Briefly describe the effect of a small first party deductible on fixed expenses.

A

A first party deductible usually reduces the expenses associated with processing and
investigating small nuisance claims, since these claims would no longer be the responsibility of the insurer if they are below the deductible.

114
Q

Describe the effect of a large deductible on fixed expenses.

A

If the insurer pays all losses first and then seeks reimbursement from the insured for losses
below the deductible, there will be an extra cost for the insurer to bill and process these
amounts. These costs include creation of the bills, monitoring deductible payments, and
pursuing collecting the deductible amounts through collection agencies or lawsuits.

115
Q

Explain the difficulties in selecting a tail factor for the claims development technique.
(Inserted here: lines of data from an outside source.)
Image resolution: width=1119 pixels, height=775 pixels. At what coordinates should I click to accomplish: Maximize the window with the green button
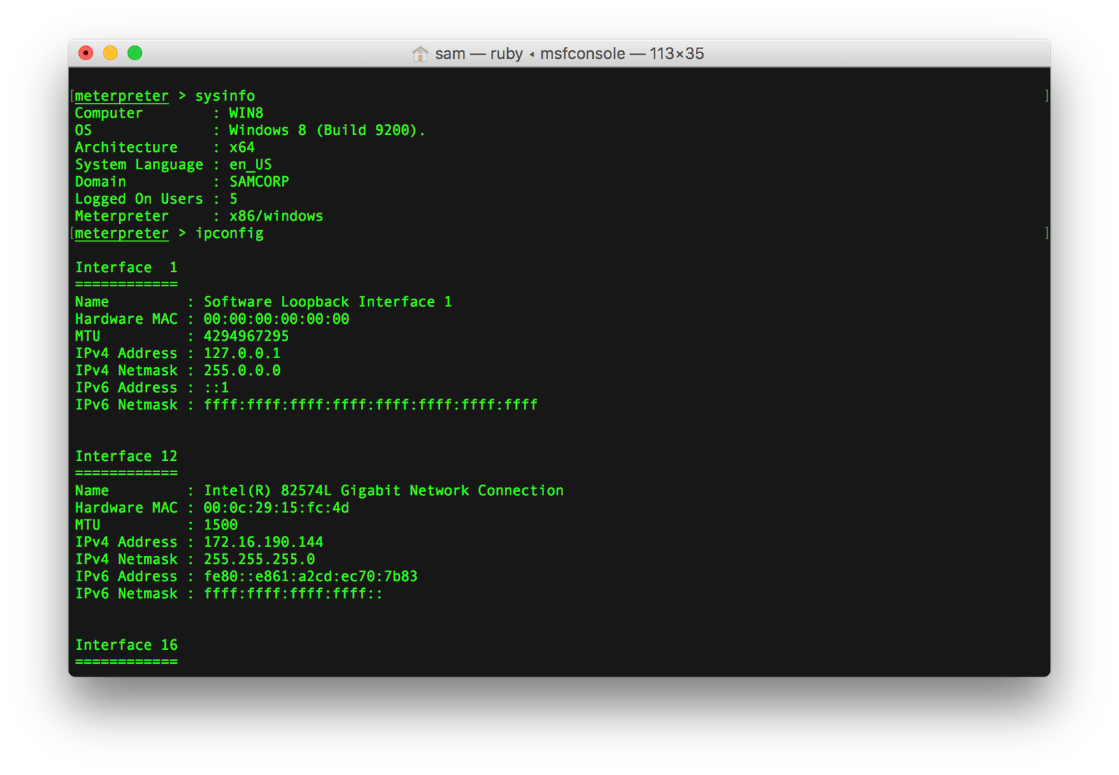135,53
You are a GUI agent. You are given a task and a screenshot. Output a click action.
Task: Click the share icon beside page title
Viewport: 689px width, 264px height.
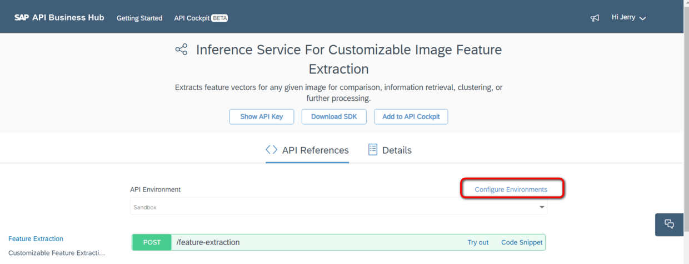pyautogui.click(x=181, y=50)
Describe twoapproaches that can be used.

A

There is generally little relevant data that can be used in the tail. Plus, due to the age, claims trends,
benefits levels, and policy limits may have changed, so this must be considered in the selection. The tail selection is very important because the selection affects all accident years reserve needs, thus has a disproportionate leverage on the total reserve need.
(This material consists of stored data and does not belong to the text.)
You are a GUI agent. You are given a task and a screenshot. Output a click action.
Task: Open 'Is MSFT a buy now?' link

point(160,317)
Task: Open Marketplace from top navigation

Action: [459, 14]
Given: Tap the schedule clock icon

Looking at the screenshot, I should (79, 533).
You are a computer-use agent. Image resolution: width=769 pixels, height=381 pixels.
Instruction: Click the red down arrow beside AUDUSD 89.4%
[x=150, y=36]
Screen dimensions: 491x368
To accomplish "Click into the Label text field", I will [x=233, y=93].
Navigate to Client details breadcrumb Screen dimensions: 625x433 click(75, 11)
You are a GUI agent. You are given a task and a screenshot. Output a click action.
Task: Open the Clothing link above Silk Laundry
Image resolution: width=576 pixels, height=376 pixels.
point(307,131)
Common methods for selecting a tail factor include: any 2 of:
• Doing a special study that contains more years of data.
• Using an industry benchmark tail factor.
• Fitting a curve (e.g., exponential decay) to the LDFs and extrapolating the tail factor.
• Use reported-to-paid ratios at the latest paid development period.
• Judgment (e.g., arbitrarily picking a value like 1.05).

116
Q

A new CEO of an insurance company that only writes homeowners insurance decides to layoff all ratemaking actuaries in the company, and to calculate rate indications based on the latest calendar year combined ratio with a target combined ratio of 95%. Explain the short-term and long-term impact of this change on each component of the fundamental insurance equation.

A

In the short-term, UW Expenses would be lower due to not paying the actuarial salaries. There would be no immediate impact to premiums, losses, or LAE. UW profit would go up due to lower UW expenses with all else unchanged.

In the long-term, UW expenses would still be lower, but presumably losses and LAE would go up due to adverse selection. Premiums would rise in response to the higher combined ratios, but they would lag behind the higher losses and LAE. As a result, UW profit would decrease.